Kevin Garnett played his share of zone defense under Flip Saunders in Minnesota, but I never thought I'd see the day when the Celtics would zone up against the Heat for an extended stretch with Garnett on the floor.
First off, let's offer up a few disclaimers. On virtually every half-court possession, the Celtics are zoned up on at least half of the floor. This is the defining characteristic of the Thibodeau/Strong-Side Pressure defense deployed by the Celtics, Bulls and the Lakers (2008-2011). The instant the ball works it way to one side of the floor, the Celtics send an extra body to the ball, then zone up 3-on-4 behind the action.
Still, the Thibs brand of defense is a far cry from a full-on zone, which is what the Celtics threw at the Heat with a little more than two minutes left in the third quarter. The Celtics rode the zone until the final buzzer, a span during which the Heat failed to score on 18 of 23 possessions and the C's sneaked back into the game.
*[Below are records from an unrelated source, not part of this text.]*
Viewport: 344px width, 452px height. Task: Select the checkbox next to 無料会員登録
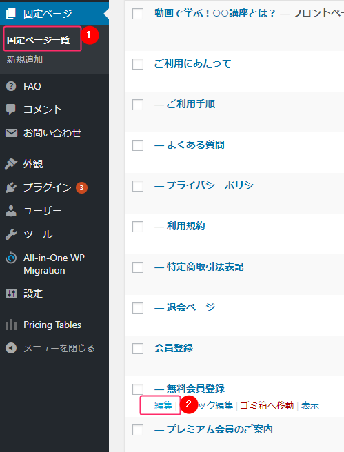pos(138,389)
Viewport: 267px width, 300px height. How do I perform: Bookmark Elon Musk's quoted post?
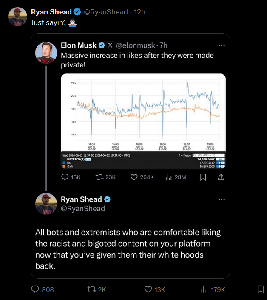[x=203, y=177]
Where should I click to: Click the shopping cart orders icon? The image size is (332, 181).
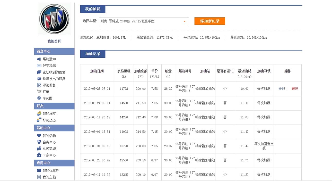[x=39, y=92]
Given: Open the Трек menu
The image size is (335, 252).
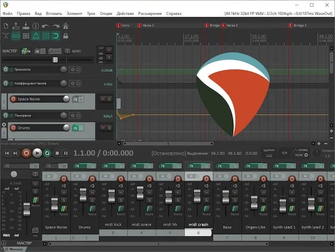Looking at the screenshot, I should pos(91,13).
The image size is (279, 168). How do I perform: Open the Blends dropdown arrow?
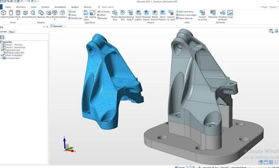click(x=55, y=19)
That number suggests that the Celtics' zone gave the Heat fits, but after the game the Heat challenged the premise and insisted that the Celtics' zone was merely a symptom of the larger problem.
Many will remember the sequence going like this: the Celtics ran a zone and then the Heat couldn't score.
However, the Heat actually see it differently. In their nuanced version, it played out like this:
The Celtics hit their shots, which gave them time to set up the zone defense, and then the Heat couldn't get into their signature up-tempo game.
It's a critical distinction and LeBron James made it clear after the game when someone asked him why the offense sputtered in the second half.
"We didn’t get too many defensive stops," LeBron James said. "When we get stops, it gives us an opportunity to run. They started shooting the ball extremely well from three. It allowed them to get back into their zone to slow us up."
Even for a team that wants to create fast breaks out of thin air, you can't run-and-gun without a trigger -- unless you have Steve Nash on your team. The Heat created havoc defensively for the first 30 minutes of the game, using a litany of Boston turnovers to ignite their virtually unstoppable fast break attack spearheaded by LeBron and Dwyane Wade. And then Keyon Dooling and Ray Allen started draining shots from downtown and the Heat had to take the ball out of bounds every time down the floor.
"The ironic thing that the best way to beat a zone is on your own defensive end," Shane Battier said after the game. "It all starts on defense. If we make them miss and we can push like we did in the first half, you can’t get in the zone."
If you watch the tape from Tuesday's game, the Heat generated good opportunities against the zone even though they scored only five times in 22 possessions against it.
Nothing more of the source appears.